Support for Confederate symbols and monuments follows lines of race, religion, and education rather than geography.

The United States of Confederate America

By David A. Graham

The Atlantic - Several years ago, I was driving on a rural road when I came up behind a pickup truck with a Confederate-flag sticker on the back window. This isn’t such an unusual sight in some parts of the United States, but this instance surprised me: The truck had Pennsylvania plates, and the road was in Gettysburg, where an invading force of tens of thousands of Confederates, formed to defend Black slavery, arrived in summer 1863 on a pillaging expedition.

But though the Civil War was a battle between two regions of the country, sympathy for the Confederacy is no longer confined to states that seceded and border states. Support for Confederate symbols and monuments now exists across the country, following lines of race, religion, and education rather than geography. This is one of many ways in which the South is no longer simply a region: A certain version of it has become an identity shared among white, rural, conservative Americans from coast to coast. That’s one takeaway from a new survey about Confederate symbols from the Public Religion Research Institute and E Pluribus Unum.

“We’ve had hints of this in the ways that campaigns get run: It used to be that all politics are local, and it’s seeming more like all politics are national,” Robert P. Jones, the president and founder of PRRI, told me. “When you look at the predictors on Confederate monuments, they are much more about race and partisan affiliation and education levels than they are about region.”

Some of the survey’s findings are unsurprising: Southerners are more likely to report Confederate monuments or displays of the flag in their community; Black southerners report especially acute awareness of such monuments. White Americans are more likely than Black Americans to see Confederate symbols as expressions of southern heritage rather than racism.

Where things get interesting is when the survey measures support for reforms, whether destruction of these markers or removal to a museum: Across race, party, and education levels, numbers diverge, but views about reform are nearly identical in the South and in the rest of the country. Nearly identical portions of southerners and Americans elsewhere (22 percent versus 25 percent) back reform, and nearly identical portions oppose it (17 percent versus 20 percent). The remainder are split between leaning one way or another, again closely mirrored. In other words, non-southerners feel the same way about Confederate monuments that southerners do.

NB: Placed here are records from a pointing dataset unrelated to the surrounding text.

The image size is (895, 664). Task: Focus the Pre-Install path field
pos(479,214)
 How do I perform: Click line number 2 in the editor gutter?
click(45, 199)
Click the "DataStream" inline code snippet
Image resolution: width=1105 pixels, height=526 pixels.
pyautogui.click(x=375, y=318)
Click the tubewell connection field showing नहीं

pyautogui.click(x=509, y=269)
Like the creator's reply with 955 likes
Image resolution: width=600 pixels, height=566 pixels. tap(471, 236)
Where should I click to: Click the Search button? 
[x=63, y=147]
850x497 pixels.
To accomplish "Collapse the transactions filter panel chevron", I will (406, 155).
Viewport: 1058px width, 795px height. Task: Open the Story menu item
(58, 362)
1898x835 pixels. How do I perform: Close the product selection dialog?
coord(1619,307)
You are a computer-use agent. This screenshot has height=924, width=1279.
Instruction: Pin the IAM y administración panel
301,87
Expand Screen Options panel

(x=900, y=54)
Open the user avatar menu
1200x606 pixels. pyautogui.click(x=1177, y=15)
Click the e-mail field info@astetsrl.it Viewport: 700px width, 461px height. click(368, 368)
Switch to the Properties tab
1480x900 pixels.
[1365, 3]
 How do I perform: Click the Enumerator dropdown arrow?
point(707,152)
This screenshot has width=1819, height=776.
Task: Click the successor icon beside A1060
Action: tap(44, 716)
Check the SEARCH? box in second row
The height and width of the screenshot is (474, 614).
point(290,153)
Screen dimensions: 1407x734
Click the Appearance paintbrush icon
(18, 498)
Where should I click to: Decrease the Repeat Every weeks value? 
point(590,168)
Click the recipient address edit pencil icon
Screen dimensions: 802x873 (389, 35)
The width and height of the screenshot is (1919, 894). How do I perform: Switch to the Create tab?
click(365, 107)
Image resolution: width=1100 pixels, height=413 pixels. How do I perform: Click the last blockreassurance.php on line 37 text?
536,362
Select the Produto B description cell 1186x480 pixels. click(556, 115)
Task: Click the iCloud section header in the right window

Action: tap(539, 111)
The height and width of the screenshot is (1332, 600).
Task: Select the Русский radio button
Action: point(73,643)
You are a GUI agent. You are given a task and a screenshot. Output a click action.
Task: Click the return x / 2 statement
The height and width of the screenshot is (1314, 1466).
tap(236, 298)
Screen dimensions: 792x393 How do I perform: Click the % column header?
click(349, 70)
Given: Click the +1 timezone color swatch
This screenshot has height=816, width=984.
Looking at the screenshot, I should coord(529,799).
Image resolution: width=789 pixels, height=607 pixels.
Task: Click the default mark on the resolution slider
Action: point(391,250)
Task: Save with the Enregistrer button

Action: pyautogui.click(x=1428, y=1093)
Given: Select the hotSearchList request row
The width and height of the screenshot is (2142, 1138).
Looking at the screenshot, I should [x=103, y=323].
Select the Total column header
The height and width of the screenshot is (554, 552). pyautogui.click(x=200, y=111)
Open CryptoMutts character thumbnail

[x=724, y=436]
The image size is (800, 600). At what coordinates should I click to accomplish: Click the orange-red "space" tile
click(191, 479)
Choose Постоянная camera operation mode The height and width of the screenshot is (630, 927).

This would surely come as a surprise to the men who professed fidelity to state and region above national identity when they sided with the Confederacy in 1861. But it’s the product of a dynamic in which white, rural Americans around the country have adopted the culture of white, rural southerners. This is only one piece of the region’s heritage, a rich, cosmopolitan, and multiracial mix that has shaped the entire country’s music, food, and culture, though it is also the one that has become the go-to stereotype of the region’s identity.